Instructions for the task:
What do the lines from the top of the data through the line with "This screenshot has height=254, width=543." say? Quote them exactly and include both ends.

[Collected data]
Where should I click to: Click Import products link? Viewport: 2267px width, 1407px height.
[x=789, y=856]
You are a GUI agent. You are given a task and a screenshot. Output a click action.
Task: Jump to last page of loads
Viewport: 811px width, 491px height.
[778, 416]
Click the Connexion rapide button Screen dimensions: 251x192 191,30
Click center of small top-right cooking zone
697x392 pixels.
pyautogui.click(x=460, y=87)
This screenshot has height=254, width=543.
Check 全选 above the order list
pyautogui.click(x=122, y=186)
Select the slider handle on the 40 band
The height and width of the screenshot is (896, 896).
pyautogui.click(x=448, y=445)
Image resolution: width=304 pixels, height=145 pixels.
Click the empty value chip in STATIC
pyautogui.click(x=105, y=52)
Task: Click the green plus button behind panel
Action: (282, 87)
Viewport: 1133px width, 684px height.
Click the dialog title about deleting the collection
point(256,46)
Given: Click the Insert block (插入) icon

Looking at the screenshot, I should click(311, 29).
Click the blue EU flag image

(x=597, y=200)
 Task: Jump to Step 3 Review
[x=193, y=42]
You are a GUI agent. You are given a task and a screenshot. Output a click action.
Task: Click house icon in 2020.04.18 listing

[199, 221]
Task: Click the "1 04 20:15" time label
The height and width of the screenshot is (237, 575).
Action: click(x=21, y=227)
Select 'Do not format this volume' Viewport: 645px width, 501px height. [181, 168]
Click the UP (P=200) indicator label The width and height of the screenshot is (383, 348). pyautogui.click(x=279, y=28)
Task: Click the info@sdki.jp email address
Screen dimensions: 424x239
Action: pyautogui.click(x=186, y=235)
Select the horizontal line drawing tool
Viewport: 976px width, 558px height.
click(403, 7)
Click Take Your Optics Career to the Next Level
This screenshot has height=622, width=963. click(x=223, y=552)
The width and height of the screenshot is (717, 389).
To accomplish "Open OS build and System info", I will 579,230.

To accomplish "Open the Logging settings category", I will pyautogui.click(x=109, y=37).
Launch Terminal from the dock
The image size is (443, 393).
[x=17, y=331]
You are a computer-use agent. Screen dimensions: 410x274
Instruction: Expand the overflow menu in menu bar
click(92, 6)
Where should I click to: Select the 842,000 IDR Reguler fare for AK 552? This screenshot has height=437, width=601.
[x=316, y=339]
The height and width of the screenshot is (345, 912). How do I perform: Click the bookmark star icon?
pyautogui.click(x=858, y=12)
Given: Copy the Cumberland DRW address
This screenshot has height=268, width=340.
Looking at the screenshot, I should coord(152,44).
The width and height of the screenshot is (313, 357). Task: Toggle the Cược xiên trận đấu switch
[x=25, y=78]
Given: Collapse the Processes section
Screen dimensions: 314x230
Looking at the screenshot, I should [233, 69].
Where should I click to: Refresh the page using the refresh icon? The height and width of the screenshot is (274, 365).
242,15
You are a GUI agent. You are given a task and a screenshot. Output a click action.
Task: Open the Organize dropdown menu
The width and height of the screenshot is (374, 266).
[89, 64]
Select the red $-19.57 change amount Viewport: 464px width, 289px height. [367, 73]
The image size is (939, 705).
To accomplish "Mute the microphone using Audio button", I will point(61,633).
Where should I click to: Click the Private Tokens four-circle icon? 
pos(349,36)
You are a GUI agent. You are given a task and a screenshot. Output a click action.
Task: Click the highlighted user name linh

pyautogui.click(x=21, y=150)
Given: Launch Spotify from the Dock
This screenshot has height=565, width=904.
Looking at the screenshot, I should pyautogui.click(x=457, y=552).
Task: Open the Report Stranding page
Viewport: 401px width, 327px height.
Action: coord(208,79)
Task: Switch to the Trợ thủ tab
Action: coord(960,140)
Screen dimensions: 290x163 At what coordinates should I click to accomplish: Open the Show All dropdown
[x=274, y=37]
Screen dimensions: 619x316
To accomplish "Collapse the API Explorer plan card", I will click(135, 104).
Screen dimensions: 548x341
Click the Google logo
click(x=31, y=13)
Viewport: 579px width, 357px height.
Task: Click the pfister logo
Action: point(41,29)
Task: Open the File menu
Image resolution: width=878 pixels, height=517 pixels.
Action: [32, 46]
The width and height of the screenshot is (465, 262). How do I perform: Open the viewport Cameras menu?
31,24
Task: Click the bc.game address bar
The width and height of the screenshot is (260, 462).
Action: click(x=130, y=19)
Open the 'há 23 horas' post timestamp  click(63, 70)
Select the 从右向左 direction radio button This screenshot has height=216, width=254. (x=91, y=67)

Solution for this exercise:
Where should I click to: Click Import products link? Viewport: 2267px width, 1407px height.
[x=789, y=856]
You are a GUI agent. You are given a task and a screenshot. Output a click action.
Task: Jump to last page of loads
Viewport: 811px width, 491px height.
[778, 416]
Click the Connexion rapide button Screen dimensions: 251x192 191,30
Click center of small top-right cooking zone
697x392 pixels.
pyautogui.click(x=460, y=87)
This screenshot has height=254, width=543.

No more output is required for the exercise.